Muito antes do Supremo Tribunal Federal (STF), lembra o relator do caso, “com sua reconhecida característica de vanguarda”, o TJ-RS já entendia ser possível juridicamente o reconhecimento das uniões homoafetivas, “com todos os direitos inerentes, mesmo na ausência de previsão legal”.
Com base na decisão que beneficiou a família gaúcha, foi apresentado recentemente na Justiça de Goiás um pedido de reconhecimento de multiparentalidade, para que conste no registro civil de uma criança o nome de duas mães e do pai biológico. As mulheres, de acordo com a advogada Chyntia Barcellos, representante dos três autores, vivem desde 2004 em união estável e uma delas é a mãe biológica.
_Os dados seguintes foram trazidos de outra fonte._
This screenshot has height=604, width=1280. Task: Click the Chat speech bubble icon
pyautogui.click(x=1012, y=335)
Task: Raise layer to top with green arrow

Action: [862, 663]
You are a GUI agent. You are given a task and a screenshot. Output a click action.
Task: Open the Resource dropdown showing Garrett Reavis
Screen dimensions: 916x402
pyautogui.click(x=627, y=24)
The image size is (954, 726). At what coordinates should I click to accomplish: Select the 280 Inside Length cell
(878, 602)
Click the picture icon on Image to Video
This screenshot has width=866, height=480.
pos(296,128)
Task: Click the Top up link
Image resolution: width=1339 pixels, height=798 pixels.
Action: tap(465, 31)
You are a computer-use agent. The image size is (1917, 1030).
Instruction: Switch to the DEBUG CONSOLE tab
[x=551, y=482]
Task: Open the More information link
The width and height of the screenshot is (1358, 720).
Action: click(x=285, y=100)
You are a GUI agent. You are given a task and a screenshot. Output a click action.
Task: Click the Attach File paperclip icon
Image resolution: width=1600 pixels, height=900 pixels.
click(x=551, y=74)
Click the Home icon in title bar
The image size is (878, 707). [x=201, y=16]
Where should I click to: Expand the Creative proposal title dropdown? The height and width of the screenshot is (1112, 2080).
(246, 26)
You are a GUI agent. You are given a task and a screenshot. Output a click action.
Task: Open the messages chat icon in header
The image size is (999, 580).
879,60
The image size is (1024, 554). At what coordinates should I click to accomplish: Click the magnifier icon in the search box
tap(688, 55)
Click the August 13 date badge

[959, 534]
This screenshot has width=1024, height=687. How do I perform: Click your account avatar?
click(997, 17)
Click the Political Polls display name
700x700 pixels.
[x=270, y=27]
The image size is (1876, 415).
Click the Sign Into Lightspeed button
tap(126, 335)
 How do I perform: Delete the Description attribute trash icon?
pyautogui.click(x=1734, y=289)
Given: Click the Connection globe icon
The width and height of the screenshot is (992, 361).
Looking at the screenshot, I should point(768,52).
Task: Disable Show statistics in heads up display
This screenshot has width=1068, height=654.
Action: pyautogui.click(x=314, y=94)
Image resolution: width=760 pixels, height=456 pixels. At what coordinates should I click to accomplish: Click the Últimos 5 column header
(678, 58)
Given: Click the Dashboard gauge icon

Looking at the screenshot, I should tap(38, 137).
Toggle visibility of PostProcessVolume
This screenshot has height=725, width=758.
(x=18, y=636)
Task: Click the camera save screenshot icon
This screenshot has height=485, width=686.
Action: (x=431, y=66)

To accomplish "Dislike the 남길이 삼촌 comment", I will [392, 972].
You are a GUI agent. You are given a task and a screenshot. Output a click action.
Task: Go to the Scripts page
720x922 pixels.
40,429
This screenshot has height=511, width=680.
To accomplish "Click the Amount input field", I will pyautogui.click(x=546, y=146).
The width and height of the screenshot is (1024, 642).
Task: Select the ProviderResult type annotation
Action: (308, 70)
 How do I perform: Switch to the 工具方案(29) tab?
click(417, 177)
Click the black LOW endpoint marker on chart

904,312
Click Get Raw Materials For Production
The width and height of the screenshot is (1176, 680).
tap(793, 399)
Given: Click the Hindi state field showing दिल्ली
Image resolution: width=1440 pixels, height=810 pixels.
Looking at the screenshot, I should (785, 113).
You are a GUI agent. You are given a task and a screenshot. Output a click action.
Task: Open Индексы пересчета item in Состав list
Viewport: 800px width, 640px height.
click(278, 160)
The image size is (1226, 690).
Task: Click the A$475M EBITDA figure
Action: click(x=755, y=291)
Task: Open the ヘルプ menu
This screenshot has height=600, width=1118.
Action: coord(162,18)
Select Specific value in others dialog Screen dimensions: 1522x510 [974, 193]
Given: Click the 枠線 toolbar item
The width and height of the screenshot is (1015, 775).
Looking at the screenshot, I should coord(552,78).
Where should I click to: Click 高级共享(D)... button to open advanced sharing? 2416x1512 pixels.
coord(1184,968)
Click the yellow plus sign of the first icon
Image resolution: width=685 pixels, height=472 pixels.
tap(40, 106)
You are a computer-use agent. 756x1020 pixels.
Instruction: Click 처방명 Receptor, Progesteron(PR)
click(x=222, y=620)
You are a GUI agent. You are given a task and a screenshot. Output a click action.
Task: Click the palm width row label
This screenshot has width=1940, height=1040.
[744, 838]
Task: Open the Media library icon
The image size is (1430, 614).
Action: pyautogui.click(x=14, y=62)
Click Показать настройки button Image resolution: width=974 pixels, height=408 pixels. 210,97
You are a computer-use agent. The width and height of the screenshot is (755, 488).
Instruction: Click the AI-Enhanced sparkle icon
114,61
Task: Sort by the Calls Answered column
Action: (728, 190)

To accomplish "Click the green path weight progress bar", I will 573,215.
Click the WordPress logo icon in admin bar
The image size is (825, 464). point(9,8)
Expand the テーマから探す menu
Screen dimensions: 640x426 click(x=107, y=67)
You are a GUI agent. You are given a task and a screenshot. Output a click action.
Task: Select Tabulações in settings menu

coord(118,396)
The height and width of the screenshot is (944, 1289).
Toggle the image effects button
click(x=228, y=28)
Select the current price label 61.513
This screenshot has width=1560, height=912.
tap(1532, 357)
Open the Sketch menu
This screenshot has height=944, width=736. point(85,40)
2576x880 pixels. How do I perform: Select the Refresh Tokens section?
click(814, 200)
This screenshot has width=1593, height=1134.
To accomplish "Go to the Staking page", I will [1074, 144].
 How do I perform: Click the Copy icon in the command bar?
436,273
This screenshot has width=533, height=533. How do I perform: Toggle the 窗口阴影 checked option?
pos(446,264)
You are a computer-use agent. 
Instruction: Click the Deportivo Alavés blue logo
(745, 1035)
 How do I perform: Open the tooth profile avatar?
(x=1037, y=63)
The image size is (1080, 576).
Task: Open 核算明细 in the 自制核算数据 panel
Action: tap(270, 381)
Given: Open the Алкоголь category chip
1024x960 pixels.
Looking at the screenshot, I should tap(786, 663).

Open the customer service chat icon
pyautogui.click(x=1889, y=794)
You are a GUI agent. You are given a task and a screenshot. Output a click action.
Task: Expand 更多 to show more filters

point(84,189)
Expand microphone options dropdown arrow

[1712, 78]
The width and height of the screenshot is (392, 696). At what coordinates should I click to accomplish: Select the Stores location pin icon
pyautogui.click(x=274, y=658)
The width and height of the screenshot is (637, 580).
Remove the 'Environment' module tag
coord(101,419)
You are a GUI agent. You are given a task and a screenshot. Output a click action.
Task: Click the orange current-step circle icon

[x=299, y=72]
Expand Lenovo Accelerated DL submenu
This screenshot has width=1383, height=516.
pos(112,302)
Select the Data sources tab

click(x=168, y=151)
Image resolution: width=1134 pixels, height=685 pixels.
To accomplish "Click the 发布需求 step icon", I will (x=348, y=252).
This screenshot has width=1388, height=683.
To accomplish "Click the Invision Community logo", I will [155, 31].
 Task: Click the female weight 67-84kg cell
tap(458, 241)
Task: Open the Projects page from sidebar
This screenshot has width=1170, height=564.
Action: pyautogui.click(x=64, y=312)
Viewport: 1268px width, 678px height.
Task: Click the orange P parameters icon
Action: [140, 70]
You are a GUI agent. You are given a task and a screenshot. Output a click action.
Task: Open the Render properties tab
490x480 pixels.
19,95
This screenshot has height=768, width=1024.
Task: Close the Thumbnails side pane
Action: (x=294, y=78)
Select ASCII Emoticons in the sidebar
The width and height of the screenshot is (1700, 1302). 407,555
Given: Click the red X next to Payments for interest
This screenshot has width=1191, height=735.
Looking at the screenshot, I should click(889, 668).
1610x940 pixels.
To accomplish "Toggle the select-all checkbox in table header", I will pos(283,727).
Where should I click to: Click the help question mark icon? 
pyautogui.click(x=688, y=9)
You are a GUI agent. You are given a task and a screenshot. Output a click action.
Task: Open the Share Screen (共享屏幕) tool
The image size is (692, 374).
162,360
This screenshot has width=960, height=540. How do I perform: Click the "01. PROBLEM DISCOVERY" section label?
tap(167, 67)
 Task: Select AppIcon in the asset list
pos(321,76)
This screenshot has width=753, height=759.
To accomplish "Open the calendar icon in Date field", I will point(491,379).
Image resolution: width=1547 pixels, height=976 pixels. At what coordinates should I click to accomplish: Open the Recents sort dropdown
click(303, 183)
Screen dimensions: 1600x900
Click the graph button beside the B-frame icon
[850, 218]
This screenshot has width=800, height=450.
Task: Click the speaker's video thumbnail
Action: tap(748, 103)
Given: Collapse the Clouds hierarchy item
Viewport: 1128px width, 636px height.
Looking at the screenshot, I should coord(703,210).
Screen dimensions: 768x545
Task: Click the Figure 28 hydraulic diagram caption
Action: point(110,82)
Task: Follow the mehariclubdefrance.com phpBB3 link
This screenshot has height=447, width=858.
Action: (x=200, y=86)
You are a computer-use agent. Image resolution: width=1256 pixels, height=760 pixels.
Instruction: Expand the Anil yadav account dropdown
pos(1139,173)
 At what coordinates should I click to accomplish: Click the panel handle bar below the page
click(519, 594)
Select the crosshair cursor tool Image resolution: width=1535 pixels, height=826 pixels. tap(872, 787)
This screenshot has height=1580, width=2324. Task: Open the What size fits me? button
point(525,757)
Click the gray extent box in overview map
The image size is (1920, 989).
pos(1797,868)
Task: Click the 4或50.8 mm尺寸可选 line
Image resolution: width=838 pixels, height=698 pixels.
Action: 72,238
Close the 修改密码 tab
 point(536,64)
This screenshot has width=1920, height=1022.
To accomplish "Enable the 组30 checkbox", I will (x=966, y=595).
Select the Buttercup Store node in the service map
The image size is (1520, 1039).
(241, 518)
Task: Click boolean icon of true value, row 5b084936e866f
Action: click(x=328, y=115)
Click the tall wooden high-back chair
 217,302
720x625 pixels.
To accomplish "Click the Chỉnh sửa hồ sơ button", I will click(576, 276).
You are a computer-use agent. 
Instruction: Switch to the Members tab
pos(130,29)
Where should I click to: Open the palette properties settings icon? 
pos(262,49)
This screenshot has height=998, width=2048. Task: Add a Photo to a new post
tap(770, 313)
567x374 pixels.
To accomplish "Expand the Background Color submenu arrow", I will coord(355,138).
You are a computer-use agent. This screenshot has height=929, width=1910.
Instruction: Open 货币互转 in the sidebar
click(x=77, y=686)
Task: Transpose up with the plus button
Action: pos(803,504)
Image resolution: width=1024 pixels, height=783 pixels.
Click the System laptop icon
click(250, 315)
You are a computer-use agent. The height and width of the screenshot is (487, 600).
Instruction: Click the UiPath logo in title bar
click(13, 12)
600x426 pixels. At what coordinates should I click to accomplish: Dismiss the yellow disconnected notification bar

A criança nasceu de um projeto comum entre os autores, por meio de inseminação artificial feita em 2009. O homem é amigo de uma delas desde 1995. Ele tinha o desejo de ser pai e, por isso, resolveu doar seu material genético. “Foi estabelecido um acordo verbal entre os três”, diz a advogada.
Juízes também têm autorizado a alteração de certidões de nascimento para que passem a constar dois pais. Uma das decisões foi dada recentemente pela Justiça de Minas Gerais em uma ação de investigação de paternidade, proposta pelo pai biológico.
Nos autos, o pai biológico e a mãe requereram a exclusão da paternidade do ex-companheiro dela. Ao analisar o caso, o juiz Espagner Wallysen Vaz Leite, da comarca de Alvinópolis (MG), porém, acolheu o parecer do Ministério Público, para que constasse no registro civil o nome dos dois pais – o biológico e o afetivo.
“O conceito de paternidade vai muito além do conceito de genitor. O primeiro está relacionado com a socioafetividade. Já o conceito de genitor está ligado à biologia, como sendo o que fornece o material genético para geração de um filho”, afirma o juiz na decisão.